━━━━━ Source data

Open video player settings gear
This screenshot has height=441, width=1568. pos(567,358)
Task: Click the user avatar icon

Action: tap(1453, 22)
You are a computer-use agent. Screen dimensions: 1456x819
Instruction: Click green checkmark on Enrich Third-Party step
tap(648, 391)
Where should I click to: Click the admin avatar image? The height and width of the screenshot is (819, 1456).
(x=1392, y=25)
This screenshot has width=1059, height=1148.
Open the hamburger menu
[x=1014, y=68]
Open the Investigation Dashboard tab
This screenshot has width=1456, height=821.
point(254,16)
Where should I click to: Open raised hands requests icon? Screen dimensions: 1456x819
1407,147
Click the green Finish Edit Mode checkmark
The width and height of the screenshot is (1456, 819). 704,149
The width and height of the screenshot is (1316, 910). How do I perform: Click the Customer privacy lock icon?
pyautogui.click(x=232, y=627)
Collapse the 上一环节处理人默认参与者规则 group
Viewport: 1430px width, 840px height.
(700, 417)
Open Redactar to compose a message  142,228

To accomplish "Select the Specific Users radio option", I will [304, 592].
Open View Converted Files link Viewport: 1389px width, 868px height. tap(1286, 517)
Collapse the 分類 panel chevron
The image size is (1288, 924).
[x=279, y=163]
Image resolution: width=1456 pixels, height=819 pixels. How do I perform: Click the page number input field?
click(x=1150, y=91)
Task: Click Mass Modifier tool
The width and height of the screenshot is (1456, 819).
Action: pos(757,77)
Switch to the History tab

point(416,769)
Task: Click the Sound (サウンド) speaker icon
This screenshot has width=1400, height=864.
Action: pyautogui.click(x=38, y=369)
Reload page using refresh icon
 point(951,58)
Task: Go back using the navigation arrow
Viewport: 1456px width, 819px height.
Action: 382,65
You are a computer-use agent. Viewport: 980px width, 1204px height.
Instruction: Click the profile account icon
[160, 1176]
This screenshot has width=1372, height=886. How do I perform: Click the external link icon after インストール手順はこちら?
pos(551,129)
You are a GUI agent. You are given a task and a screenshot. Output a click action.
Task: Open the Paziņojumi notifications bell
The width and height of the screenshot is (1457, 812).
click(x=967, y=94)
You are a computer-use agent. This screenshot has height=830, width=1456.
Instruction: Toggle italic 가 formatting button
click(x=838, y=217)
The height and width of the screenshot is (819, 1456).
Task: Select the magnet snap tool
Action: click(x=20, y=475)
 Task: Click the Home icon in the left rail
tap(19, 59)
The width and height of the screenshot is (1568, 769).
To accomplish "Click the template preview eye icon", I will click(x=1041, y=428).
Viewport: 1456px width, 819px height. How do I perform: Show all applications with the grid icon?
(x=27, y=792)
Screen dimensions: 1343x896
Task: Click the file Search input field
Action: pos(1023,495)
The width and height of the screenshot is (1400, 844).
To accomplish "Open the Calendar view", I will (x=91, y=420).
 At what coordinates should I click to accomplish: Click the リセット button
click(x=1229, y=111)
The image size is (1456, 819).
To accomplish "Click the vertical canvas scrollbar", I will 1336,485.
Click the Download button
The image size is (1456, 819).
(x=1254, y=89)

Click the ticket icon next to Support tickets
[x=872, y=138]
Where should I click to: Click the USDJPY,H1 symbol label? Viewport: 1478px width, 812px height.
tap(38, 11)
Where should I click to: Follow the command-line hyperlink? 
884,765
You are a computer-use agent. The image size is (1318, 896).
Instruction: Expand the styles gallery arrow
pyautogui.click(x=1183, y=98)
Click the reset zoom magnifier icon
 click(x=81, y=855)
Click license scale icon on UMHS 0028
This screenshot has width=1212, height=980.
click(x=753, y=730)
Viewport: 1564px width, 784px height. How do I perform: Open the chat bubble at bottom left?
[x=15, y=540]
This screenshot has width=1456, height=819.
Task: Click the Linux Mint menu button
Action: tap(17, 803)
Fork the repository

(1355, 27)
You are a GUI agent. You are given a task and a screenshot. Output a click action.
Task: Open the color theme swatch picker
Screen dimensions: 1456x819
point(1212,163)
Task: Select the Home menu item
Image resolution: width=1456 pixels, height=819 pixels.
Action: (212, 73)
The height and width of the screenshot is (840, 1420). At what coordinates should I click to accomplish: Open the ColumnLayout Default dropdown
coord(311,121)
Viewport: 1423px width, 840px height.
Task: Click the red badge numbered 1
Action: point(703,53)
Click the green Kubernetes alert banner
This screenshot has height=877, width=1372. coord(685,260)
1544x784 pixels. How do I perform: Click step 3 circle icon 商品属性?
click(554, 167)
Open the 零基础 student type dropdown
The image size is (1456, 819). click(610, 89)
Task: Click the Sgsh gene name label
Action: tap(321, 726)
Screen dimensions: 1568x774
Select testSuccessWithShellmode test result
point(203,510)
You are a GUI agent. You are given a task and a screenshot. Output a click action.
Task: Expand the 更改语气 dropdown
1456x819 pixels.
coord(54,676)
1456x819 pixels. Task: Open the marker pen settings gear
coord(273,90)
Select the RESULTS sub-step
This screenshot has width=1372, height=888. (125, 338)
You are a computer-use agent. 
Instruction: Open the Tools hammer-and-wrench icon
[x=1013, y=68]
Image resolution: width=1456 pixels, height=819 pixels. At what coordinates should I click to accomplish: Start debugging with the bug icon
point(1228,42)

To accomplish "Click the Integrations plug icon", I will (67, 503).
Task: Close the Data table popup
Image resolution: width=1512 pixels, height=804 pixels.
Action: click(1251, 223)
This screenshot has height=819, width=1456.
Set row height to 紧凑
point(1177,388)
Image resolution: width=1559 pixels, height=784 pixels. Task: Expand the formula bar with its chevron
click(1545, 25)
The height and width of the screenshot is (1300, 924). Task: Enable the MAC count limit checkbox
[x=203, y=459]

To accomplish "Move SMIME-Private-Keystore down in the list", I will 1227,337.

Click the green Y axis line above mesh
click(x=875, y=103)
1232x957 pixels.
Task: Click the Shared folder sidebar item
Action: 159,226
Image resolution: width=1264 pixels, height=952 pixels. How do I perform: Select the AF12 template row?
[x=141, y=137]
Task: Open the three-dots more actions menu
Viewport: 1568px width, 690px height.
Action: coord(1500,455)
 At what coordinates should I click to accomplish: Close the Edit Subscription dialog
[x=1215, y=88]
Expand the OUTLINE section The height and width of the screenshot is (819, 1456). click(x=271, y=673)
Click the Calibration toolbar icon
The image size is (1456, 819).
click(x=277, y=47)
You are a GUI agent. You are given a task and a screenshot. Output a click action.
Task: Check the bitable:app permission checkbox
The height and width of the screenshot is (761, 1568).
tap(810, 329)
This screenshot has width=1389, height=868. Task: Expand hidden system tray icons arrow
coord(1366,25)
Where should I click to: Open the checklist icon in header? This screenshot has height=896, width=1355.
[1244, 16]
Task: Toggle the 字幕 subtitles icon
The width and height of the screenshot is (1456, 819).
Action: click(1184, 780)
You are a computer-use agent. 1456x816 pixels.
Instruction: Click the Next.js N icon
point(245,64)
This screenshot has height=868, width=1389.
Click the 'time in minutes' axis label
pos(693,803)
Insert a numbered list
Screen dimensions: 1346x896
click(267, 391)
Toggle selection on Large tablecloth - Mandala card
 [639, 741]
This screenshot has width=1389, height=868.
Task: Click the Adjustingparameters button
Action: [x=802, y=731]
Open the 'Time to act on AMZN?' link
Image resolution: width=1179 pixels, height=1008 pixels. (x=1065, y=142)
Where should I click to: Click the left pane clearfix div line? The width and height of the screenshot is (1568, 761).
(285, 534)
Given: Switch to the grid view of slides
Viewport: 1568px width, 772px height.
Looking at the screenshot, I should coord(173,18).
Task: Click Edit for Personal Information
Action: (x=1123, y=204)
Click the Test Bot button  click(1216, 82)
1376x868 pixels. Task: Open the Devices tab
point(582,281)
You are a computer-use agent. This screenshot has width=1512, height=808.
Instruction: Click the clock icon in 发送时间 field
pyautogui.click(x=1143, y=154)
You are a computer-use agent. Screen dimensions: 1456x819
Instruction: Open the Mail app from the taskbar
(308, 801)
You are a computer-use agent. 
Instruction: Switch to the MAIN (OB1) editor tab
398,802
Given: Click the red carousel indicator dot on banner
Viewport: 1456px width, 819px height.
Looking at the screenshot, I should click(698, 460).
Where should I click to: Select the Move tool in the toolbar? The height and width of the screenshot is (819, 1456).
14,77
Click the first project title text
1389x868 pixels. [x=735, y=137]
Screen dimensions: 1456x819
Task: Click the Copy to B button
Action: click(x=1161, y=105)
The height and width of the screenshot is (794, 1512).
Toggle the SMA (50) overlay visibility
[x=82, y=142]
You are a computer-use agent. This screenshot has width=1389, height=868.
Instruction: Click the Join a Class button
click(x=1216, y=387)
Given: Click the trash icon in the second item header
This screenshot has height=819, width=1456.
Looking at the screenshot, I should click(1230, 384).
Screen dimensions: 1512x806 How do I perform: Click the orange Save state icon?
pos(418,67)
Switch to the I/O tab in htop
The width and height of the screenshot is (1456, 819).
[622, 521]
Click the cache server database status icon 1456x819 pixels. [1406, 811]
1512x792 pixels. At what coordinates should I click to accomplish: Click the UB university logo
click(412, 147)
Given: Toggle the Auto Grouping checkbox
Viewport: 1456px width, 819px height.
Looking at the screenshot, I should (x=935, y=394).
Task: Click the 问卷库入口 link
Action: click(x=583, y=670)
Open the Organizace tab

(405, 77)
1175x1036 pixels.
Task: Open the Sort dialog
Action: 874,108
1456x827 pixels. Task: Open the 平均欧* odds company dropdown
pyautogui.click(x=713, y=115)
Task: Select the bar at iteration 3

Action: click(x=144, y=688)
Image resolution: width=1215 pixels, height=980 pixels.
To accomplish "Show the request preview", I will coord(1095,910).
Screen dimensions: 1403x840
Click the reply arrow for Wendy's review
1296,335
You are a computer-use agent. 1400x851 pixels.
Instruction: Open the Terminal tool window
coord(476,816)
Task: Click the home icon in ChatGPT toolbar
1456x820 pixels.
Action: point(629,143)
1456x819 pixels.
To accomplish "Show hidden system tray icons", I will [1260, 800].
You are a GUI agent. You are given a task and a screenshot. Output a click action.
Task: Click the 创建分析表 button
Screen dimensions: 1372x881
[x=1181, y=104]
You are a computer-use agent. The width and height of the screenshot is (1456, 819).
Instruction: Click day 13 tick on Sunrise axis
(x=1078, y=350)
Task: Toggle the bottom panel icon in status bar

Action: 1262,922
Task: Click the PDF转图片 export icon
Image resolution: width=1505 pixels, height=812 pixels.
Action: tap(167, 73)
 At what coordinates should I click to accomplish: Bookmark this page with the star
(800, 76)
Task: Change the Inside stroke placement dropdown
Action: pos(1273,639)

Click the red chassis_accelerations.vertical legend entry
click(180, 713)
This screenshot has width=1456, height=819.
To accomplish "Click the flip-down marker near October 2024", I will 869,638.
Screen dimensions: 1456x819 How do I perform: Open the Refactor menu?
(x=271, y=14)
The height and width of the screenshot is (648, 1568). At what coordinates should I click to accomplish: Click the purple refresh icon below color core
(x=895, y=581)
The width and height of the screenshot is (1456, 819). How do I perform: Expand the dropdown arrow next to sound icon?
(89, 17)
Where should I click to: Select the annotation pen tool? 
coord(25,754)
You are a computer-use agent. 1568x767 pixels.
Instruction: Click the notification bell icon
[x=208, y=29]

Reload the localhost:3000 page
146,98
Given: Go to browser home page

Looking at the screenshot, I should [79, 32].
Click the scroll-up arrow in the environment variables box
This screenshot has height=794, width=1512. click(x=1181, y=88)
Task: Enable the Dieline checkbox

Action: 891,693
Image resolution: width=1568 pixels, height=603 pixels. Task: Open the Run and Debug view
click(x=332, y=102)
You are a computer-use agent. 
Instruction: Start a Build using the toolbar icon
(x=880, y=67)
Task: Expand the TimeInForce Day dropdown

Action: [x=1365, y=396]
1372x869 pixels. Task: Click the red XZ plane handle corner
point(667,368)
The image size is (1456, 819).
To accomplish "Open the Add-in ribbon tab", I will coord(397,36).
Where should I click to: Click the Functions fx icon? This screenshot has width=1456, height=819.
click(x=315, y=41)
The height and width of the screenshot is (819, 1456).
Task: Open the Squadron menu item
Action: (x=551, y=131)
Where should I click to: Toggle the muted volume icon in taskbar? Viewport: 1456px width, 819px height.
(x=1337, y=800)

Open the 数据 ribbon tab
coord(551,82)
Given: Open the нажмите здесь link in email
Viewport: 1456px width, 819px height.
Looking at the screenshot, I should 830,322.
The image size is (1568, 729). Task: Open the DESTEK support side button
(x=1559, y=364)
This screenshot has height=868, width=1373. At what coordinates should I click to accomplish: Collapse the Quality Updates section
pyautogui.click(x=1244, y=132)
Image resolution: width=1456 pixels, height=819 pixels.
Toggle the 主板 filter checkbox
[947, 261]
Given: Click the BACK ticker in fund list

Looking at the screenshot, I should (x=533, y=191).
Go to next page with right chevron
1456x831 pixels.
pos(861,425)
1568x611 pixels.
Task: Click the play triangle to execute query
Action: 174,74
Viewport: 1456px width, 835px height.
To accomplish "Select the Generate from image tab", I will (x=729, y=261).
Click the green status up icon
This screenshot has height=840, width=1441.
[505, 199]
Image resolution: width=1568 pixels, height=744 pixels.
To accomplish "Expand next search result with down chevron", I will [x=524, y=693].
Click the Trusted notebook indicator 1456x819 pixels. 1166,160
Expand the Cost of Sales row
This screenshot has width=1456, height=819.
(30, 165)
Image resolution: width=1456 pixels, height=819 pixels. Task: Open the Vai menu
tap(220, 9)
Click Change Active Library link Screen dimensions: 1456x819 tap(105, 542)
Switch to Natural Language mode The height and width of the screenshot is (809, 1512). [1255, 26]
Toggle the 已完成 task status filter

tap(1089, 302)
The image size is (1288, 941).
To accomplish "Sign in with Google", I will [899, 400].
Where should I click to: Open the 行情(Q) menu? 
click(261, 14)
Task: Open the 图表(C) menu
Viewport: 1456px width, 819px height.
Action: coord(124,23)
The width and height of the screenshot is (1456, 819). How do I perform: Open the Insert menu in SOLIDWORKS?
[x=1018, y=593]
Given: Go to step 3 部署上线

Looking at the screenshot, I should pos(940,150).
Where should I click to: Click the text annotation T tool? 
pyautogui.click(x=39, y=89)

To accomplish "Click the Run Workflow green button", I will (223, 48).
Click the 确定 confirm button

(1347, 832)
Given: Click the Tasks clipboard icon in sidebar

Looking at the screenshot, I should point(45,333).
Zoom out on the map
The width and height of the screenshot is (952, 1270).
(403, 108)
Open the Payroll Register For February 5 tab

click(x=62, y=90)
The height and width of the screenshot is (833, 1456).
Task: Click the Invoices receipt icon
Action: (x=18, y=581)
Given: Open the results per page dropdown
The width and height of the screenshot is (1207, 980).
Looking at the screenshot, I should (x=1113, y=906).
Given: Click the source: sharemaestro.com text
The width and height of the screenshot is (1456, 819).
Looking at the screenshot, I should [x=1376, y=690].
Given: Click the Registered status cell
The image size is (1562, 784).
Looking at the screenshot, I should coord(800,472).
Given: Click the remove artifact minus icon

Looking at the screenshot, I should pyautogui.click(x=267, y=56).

━━━━━━━━━━

**What is expected:** The lines you need are those holding the word "indicator"; copy each of them from the material above.

**Exercise answer:**
Given: Click the red carousel indicator dot on banner
Click the Trusted notebook indicator 1456x819 pixels. 1166,160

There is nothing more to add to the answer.